*** Information ***

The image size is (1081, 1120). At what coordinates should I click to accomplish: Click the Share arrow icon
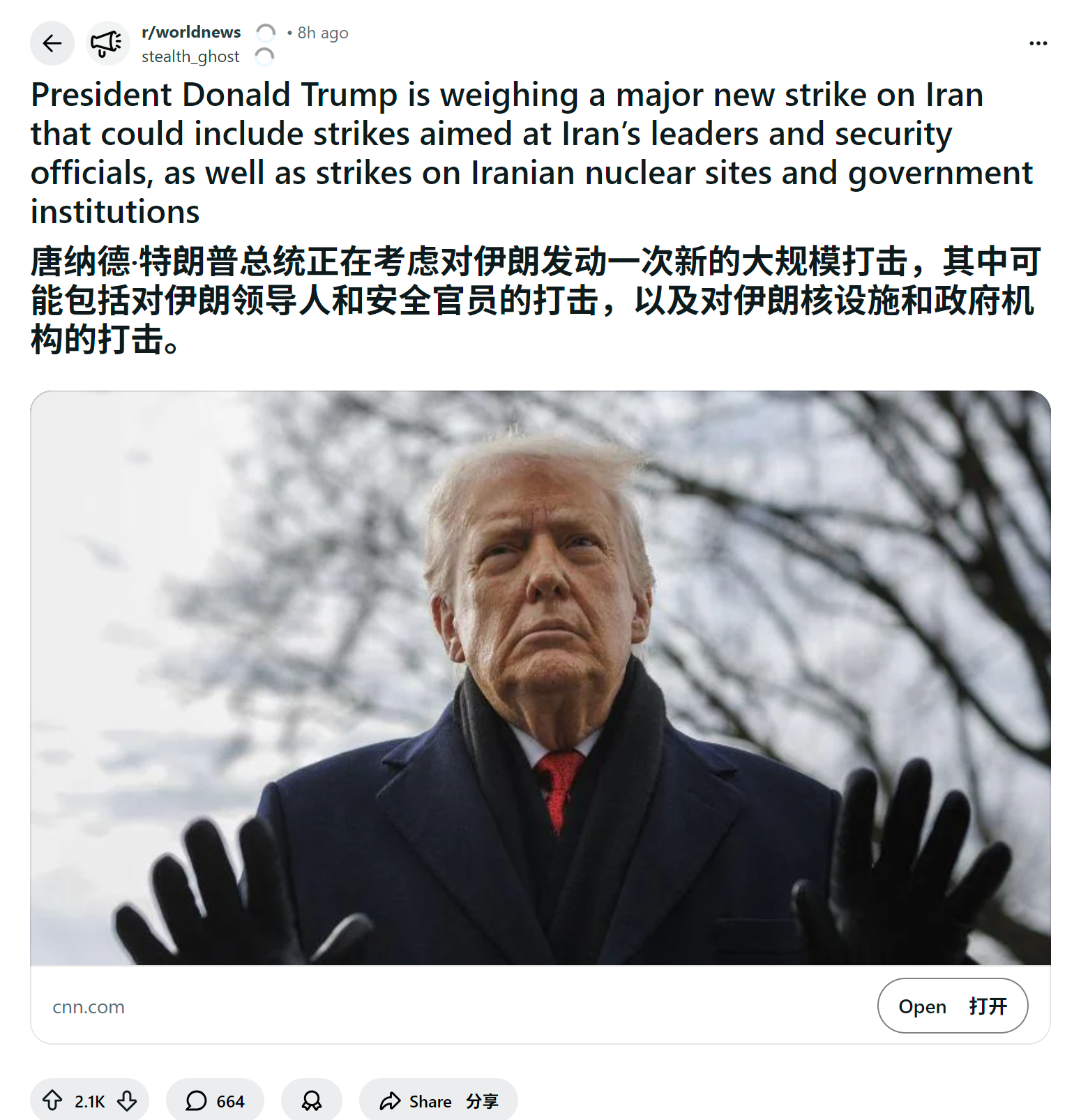pyautogui.click(x=390, y=1101)
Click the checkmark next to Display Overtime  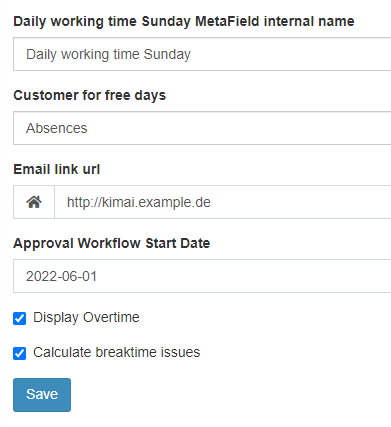tap(19, 318)
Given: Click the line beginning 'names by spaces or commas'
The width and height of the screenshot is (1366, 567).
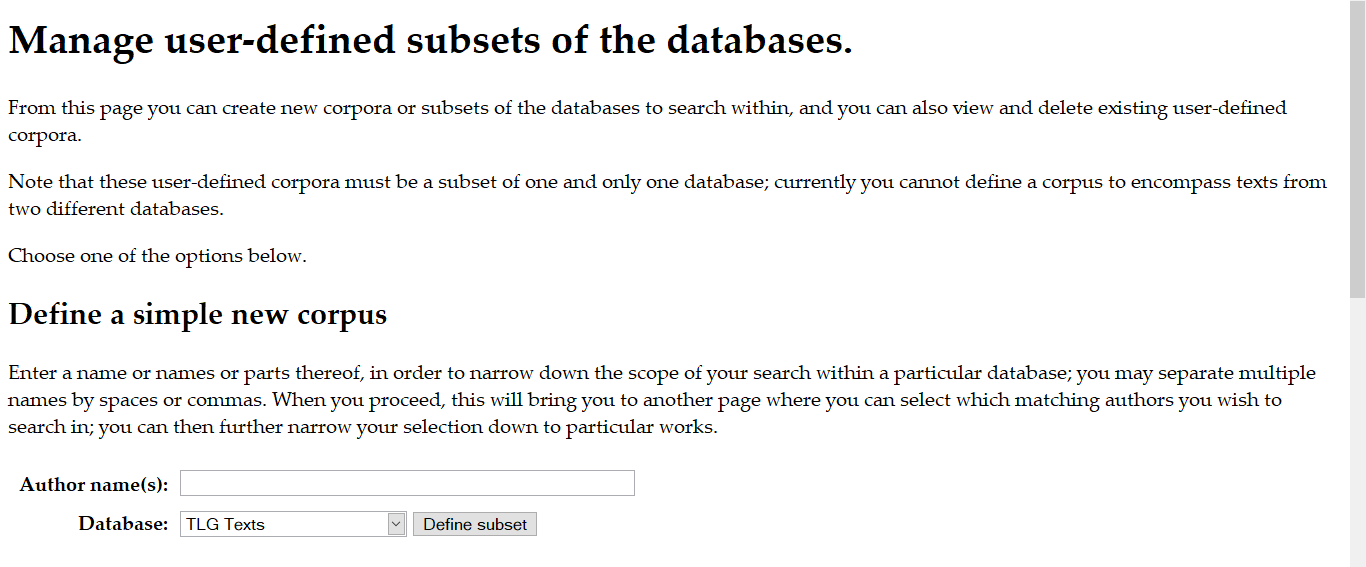Looking at the screenshot, I should (x=645, y=401).
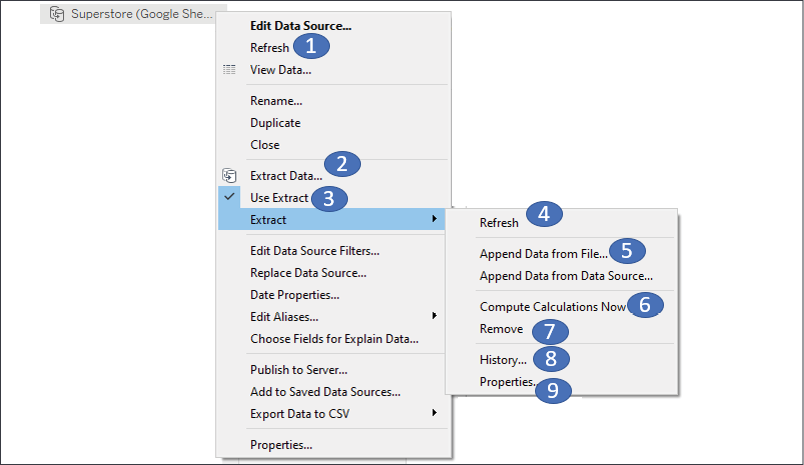Click the icon next to Extract Data
The height and width of the screenshot is (465, 804).
tap(230, 176)
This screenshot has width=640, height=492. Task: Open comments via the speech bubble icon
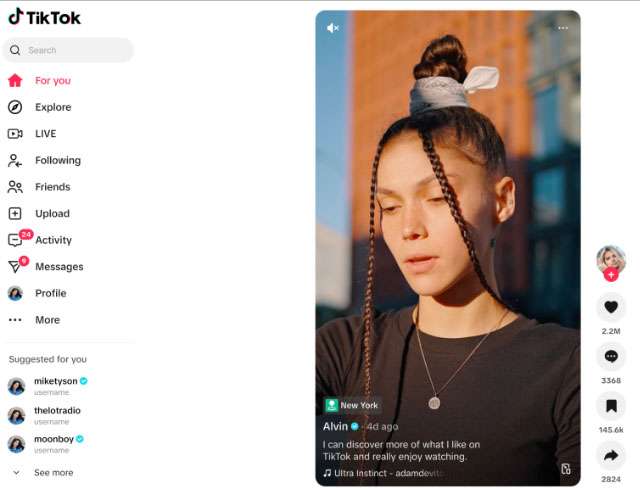[x=611, y=356]
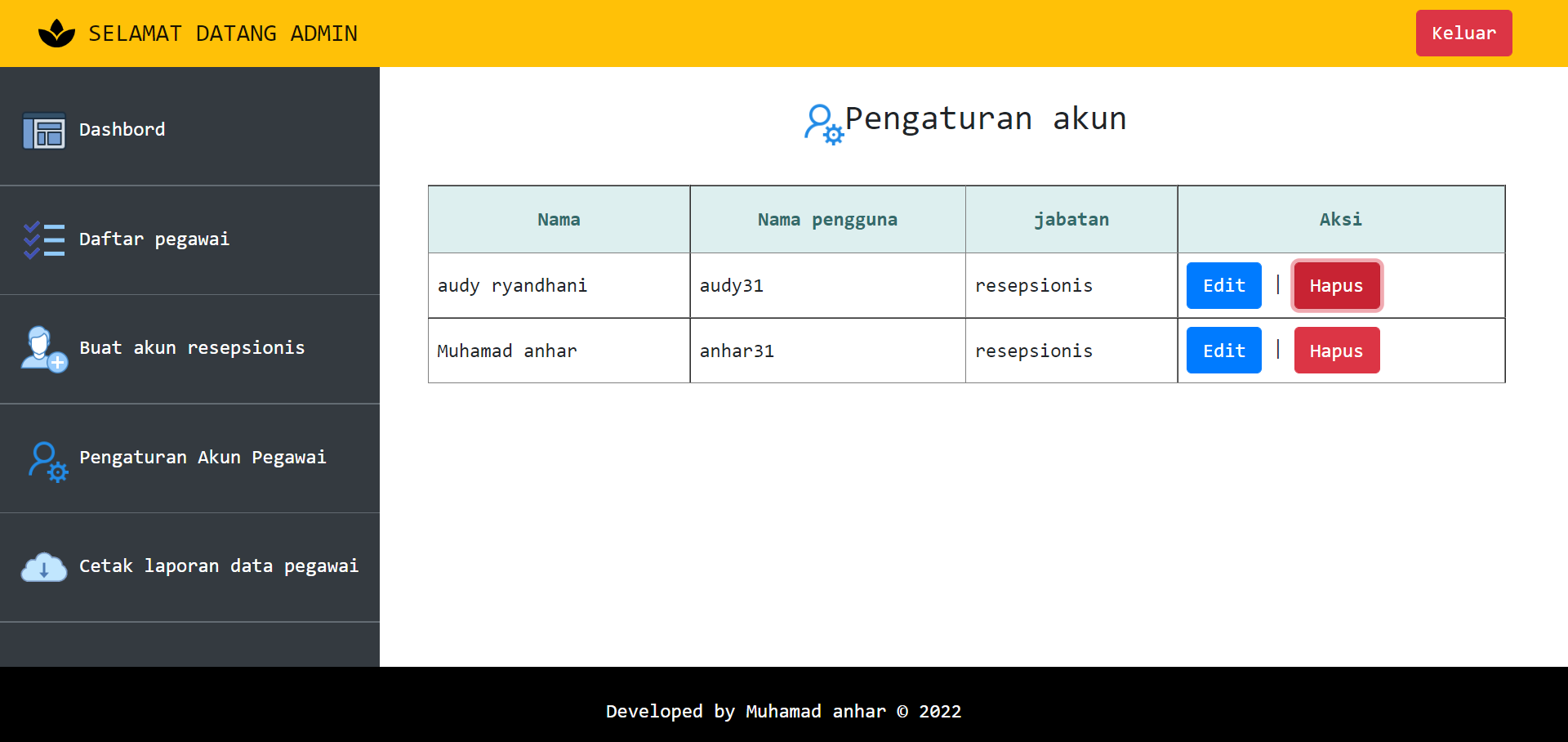The height and width of the screenshot is (742, 1568).
Task: Click the user-gear icon beside page title
Action: point(823,124)
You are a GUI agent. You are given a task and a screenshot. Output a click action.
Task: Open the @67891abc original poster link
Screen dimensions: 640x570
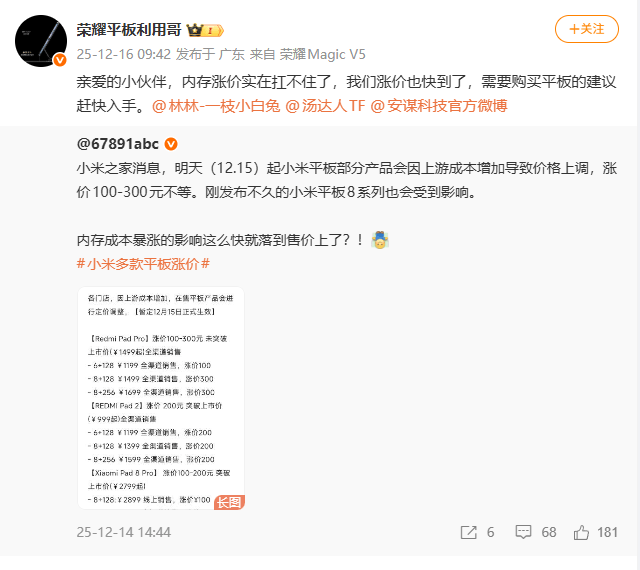click(x=118, y=144)
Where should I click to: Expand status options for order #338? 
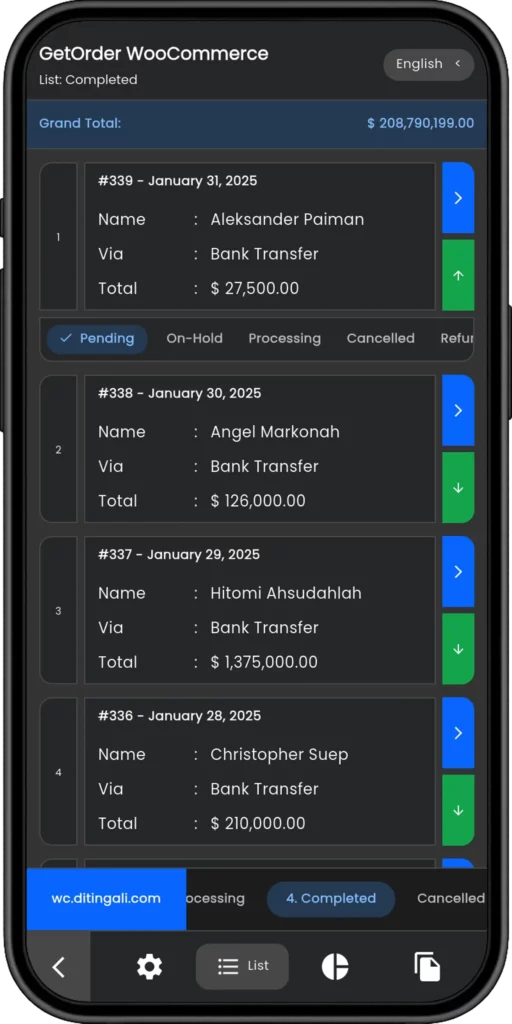(458, 487)
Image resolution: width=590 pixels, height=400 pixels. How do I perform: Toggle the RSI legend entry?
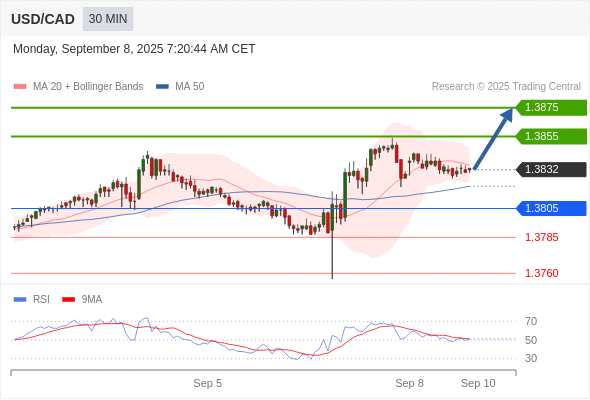coord(32,300)
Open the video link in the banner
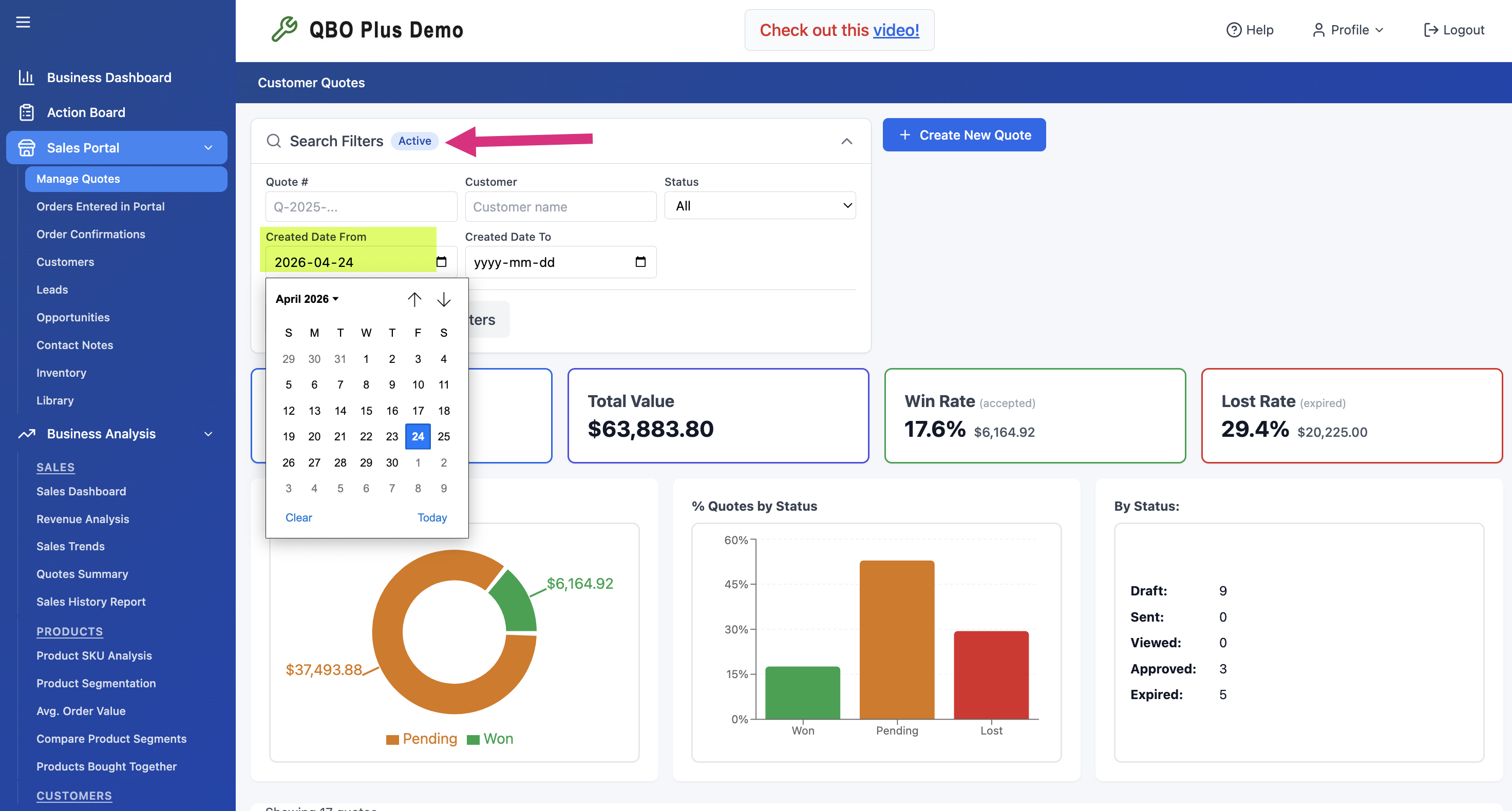1512x811 pixels. [896, 30]
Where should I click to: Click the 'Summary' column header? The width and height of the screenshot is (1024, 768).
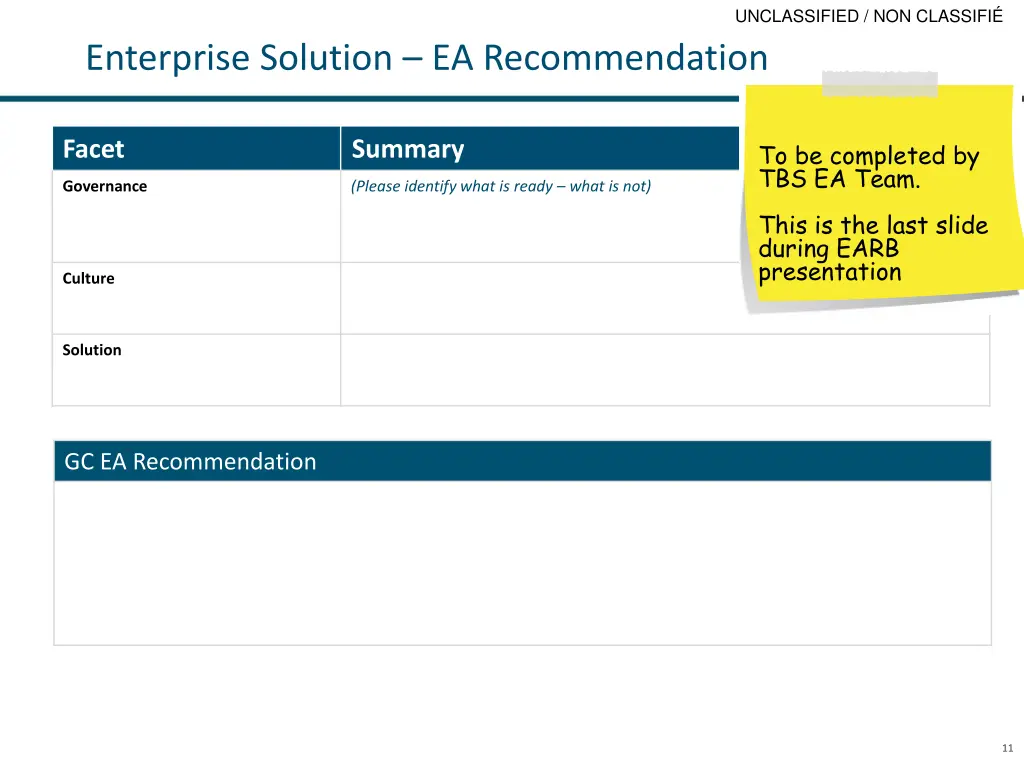(539, 148)
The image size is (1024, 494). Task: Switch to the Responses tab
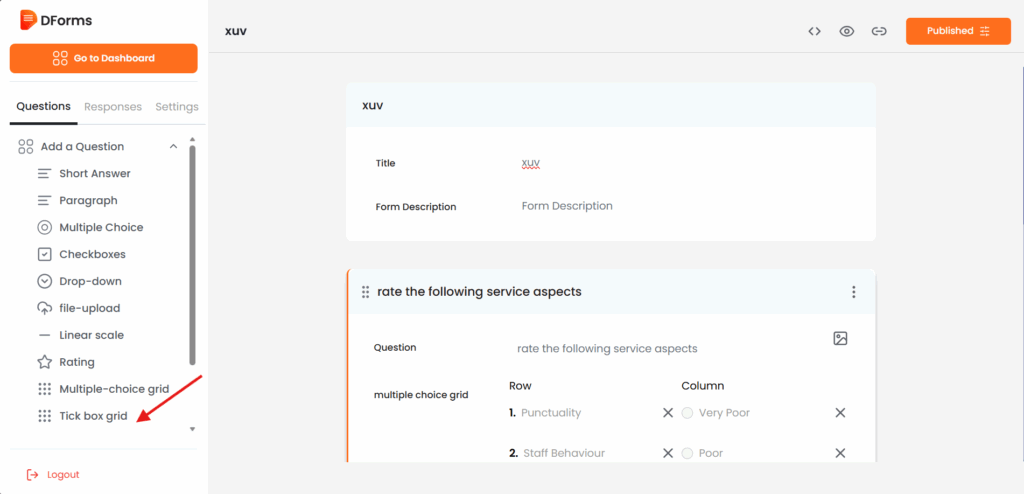click(113, 107)
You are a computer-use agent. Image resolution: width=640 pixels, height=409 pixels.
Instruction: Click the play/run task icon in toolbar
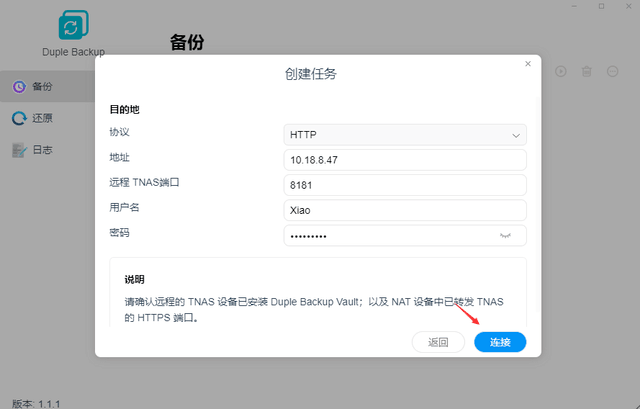coord(561,71)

*** End of Information ***

What this task involves:
Copy the lines that hold the word "agent". Take them from the records above.

Your solution:
You are a GUI agent. You are given a task and a screenshot. Output a click action.
You are a computer-use agent. Image resolution: width=640 pixels, height=409 pixels.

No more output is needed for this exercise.